Angiographies: Get to Learn All About the Main Types

The most commonly affected body system by unhealthy lifestyle choices like smoking, lack of exercise, and fatty food intake is the cardiovascular system. This comprises the heart and your blood vessels. Over time, your lifestyle leads to the deposition of plaque along the walls of your blood vessels. This narrows the vessels and leads to hypertension. The plaque can also detach from the vessels’ walls and block your pulmonary artery, effectively cutting off blood supply to the heart.

The most common test done at a diagnostic clinic based in London to assess the condition of your veins and arteries is an angiography. This uses real-time image guidance to generate images of your blood vessels and takes an hour or two. Catheters are placed into your blood vessels, and then a radio-opaque contrast agent is injected into them. As the dye passes through a vessel, images will be conveyed to a screen from where a specialist will make a diagnosis of its condition. The following are the angiography types that a specialist might order:

Coronary Angiographies

This is done on your heart arteries to pick sections of narrowing that might cause heart attacks in the future. The narrowed arterial parts are also often the common causes of sharp chest pain. The tip of a catheter is generally placed into a vessel in your groin or arm from where a dye is injected. Coronary angiography can also be used for interventional procedures when a valve or drug is introduced into the blood vessels through the catheter.

CT Angiography

This uses x-rays for the generation of clear, detailed images of your body tissues. In coronary CT (computed tomography) angiography, for instance, a doctor will pick issues with your heart valves and muscles, aorta, and the pericardium (the sac around your heart).

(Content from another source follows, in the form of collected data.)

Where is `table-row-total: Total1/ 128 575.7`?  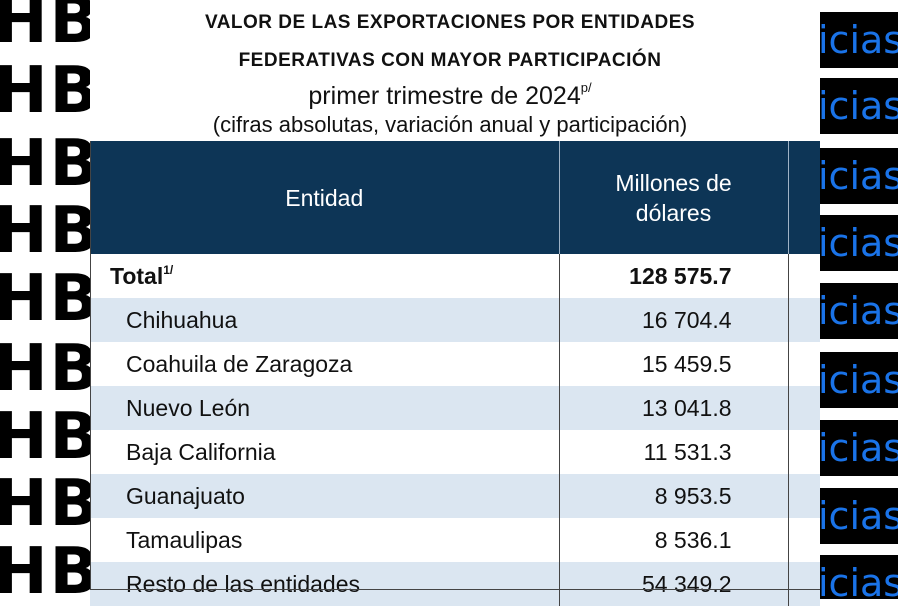 table-row-total: Total1/ 128 575.7 is located at coordinates (455, 276).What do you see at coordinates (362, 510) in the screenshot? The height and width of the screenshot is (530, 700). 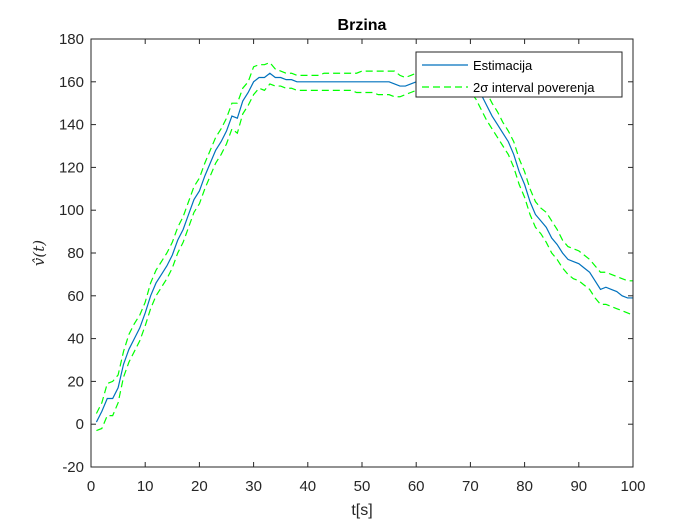 I see `x-axis-label: t[s]` at bounding box center [362, 510].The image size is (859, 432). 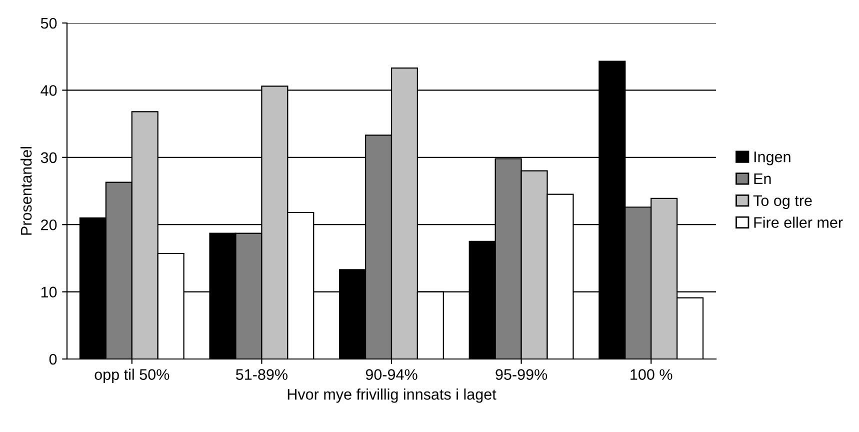 I want to click on x-tick-label: 95-99%, so click(x=522, y=374).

The test also detects clots in your lungs. In CT angiography, the generated images resemble thin cross-sections of the area of interest from different angles.

Optical Coherence Imaging

This is a high-resolution diagnostic imaging technique. It, unlike other angiographies, will use somewhat infrared light to get microscopic images of your coronary arteries. Optical coherence imaging is used for the assessment of narrowed arteries and the effect of stent placement during a percutaneous coronary therapeutic intervention.

Cerebral Angiography


This will assess the blood vessels supplying blood to your brain and draining the blood from it. Any blockages in these blood vessels might cause a stroke that affects your body in varying degrees. Using cerebral angiography, your doctor can determine your risk of getting a stroke and intervene early and appropriately.

Renal Angiography

This evaluates the condition of blood vessels supplying your kidneys. When blocked, you risk the insufficient cleaning of the wastes in your body. The catheter used for the angiography can also be used to deliver drugs to the kidneys and insert stents to open them if blocked.

Compared to most procedures, the above angiographies are relatively fast. Though painless, a doctor can use a local anesthetic on the tip of a catheter. This minimizes the discomfort you experience during the catheter’s insertion.